■ **Given exercise**
Please repeat the part of the records that opens with the line containing "Open the measure" and closes with the line containing "point(146,377)", reproducing those lines exactly.

___ Provided records ___

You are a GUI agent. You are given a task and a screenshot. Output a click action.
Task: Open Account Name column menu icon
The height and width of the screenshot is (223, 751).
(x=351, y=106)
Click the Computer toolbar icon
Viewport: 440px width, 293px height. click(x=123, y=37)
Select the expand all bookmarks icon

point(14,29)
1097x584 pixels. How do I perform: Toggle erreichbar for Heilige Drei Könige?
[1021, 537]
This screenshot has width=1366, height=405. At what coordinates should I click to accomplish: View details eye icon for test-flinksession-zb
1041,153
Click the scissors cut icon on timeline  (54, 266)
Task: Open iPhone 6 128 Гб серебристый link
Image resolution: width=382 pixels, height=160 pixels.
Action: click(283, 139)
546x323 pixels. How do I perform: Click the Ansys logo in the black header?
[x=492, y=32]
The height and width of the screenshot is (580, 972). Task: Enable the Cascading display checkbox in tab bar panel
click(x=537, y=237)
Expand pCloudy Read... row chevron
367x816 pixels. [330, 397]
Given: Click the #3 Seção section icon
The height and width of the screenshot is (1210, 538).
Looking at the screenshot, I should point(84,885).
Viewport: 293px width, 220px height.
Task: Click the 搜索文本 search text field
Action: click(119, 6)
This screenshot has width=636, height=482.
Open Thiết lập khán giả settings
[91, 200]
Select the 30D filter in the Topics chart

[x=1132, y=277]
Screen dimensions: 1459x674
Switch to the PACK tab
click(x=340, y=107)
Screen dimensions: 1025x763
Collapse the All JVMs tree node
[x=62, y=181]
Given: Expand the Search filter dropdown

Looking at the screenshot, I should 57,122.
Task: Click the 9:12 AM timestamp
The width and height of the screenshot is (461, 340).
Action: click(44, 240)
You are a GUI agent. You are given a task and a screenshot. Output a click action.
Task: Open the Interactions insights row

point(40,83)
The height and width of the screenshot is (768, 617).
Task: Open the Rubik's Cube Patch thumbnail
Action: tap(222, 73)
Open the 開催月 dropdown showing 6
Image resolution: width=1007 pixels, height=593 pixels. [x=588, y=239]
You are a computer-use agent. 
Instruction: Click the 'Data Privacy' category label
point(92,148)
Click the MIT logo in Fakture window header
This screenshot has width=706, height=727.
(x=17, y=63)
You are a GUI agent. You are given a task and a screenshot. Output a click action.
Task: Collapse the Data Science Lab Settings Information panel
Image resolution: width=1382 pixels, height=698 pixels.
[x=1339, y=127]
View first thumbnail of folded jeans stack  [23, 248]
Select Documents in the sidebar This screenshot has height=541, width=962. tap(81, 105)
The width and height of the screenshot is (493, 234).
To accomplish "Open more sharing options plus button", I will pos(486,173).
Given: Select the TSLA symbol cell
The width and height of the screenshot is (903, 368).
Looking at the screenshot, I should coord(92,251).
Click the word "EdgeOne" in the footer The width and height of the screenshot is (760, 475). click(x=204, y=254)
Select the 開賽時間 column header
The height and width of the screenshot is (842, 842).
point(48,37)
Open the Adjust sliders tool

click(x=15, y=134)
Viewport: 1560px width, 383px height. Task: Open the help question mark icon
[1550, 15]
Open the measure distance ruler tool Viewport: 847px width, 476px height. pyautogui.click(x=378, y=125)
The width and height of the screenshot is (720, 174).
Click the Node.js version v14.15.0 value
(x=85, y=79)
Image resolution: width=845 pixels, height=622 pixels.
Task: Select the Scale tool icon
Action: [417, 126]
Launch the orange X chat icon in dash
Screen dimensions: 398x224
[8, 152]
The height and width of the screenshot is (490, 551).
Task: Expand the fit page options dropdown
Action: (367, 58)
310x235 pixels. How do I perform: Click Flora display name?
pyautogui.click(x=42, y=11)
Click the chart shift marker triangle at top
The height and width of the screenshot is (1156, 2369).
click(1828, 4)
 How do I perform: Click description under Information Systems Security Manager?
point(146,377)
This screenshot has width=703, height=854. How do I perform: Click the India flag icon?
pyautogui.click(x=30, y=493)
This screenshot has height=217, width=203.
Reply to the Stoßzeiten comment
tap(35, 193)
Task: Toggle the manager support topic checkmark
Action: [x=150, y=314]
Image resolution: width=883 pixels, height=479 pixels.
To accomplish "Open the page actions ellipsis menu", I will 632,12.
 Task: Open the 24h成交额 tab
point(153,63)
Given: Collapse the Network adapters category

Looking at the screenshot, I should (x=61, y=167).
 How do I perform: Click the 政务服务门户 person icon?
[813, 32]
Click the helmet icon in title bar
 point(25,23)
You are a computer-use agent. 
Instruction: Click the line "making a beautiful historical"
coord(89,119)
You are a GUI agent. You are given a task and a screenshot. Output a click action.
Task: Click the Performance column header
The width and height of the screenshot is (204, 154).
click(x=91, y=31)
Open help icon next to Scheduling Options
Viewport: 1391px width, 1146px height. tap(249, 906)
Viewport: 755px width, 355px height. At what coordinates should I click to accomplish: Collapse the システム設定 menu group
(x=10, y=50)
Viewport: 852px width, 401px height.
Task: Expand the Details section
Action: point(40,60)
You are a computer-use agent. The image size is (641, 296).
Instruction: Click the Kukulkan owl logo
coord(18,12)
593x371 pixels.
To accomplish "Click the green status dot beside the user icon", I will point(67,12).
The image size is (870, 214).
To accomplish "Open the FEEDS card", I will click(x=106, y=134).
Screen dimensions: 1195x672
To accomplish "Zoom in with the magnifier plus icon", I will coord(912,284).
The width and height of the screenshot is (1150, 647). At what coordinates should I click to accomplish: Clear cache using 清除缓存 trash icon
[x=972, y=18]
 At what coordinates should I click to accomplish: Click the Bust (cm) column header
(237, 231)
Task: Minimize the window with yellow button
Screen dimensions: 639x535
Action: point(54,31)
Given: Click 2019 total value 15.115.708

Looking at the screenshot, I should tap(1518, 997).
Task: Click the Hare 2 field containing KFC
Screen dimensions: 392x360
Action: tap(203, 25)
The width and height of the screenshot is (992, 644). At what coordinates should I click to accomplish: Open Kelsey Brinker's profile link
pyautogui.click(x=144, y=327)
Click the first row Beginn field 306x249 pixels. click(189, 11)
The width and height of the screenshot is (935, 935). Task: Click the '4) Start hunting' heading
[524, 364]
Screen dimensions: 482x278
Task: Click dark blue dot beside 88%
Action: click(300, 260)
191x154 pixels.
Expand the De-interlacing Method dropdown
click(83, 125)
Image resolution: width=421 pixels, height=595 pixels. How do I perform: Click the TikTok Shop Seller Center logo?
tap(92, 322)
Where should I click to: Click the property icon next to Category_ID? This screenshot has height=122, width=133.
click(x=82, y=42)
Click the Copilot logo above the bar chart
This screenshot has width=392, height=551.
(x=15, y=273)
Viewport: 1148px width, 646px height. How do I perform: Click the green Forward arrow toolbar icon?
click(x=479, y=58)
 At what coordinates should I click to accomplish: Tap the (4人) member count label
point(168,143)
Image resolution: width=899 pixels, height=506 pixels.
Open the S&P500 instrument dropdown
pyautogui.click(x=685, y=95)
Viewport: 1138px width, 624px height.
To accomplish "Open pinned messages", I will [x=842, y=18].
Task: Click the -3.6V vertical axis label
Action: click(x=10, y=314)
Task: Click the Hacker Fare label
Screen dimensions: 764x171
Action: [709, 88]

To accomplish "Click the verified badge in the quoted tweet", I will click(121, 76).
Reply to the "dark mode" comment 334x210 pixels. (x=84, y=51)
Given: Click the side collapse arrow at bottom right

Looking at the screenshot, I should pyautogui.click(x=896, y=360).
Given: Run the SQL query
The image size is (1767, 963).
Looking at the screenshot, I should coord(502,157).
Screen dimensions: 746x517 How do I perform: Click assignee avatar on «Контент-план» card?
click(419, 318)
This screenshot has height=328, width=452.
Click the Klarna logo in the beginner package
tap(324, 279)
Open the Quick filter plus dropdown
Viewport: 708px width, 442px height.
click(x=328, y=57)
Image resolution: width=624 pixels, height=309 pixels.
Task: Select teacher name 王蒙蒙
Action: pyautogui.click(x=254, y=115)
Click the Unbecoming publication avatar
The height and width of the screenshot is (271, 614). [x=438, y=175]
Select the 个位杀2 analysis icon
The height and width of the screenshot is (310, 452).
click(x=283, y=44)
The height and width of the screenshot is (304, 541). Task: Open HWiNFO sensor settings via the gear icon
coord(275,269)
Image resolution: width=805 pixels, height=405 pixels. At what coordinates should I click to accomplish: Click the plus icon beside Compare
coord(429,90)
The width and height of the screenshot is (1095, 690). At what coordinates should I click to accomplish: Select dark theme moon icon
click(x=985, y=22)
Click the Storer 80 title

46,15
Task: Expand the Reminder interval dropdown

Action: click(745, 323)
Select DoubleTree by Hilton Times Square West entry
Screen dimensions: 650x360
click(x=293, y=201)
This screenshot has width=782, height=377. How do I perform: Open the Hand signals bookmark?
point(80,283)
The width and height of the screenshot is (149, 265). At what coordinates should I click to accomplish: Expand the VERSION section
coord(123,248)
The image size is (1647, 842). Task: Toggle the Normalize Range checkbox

___

■ **Full output**
Open the measure distance ruler tool Viewport: 847px width, 476px height. pyautogui.click(x=378, y=125)
The width and height of the screenshot is (720, 174).
Click the Node.js version v14.15.0 value
(x=85, y=79)
Image resolution: width=845 pixels, height=622 pixels.
Task: Select the Scale tool icon
Action: [417, 126]
Launch the orange X chat icon in dash
Screen dimensions: 398x224
[8, 152]
The height and width of the screenshot is (490, 551).
Task: Expand the fit page options dropdown
Action: (367, 58)
310x235 pixels. How do I perform: Click Flora display name?
pyautogui.click(x=42, y=11)
Click the chart shift marker triangle at top
The height and width of the screenshot is (1156, 2369).
click(1828, 4)
 How do I perform: Click description under Information Systems Security Manager?
point(146,377)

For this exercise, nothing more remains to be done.